DIRECTIONS FOR THIS TASK:
In the launch roundup below, edit the stretch from "December 9, China" through "Xichang space center." so that "spectacular" becomes "stunning".

It’s been a busy week in rocketry!


December 9, China placed the Chinasat 1C communications satellite into orbit during a spectacular nighttime launch of the Long March 3B from Xichang space center.


Russia, meanwhile, had a typically busy time, with three launches.  First off on December 11 was what could end up being the final Zenit launch if Russia doesn’t resolve its issues with Ukraine, as that’s where Zenit is made.  It placed the Elektro-L 2 weather satellite into orbit for the Russian government, launching from Baikonur Cosmodrome (with musical accompaniment in this video clip):

The very next day, they launched a Proton rocket carrying a Russian military communications satellite of undisclosed function, but which experts believe is the second element of the Garpun data relay constellation, which serves a role similar to NASA’s TDRSS constellation.  I could not find a video of the launch, but I did find this one showing rollout of the vehicle.

RECORDED DATA:

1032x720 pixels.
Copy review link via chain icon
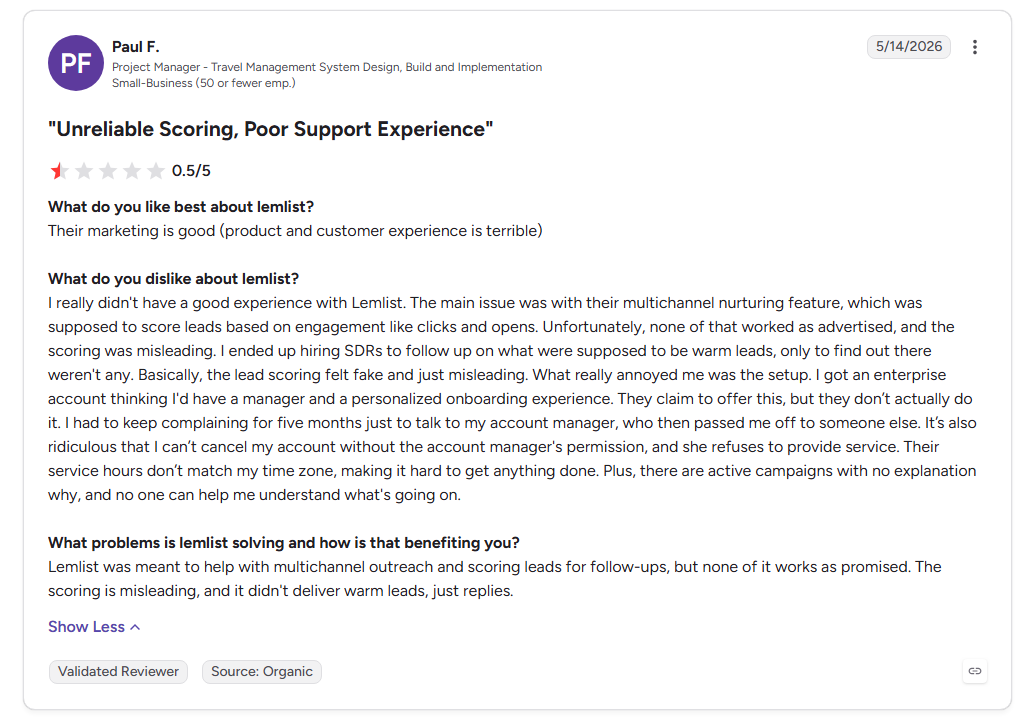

SOLUTION TO THE EXERCISE:
December 9, China placed the Chinasat 1C communications satellite into orbit during a stunning nighttime launch of the Long March 3B from Xichang space center.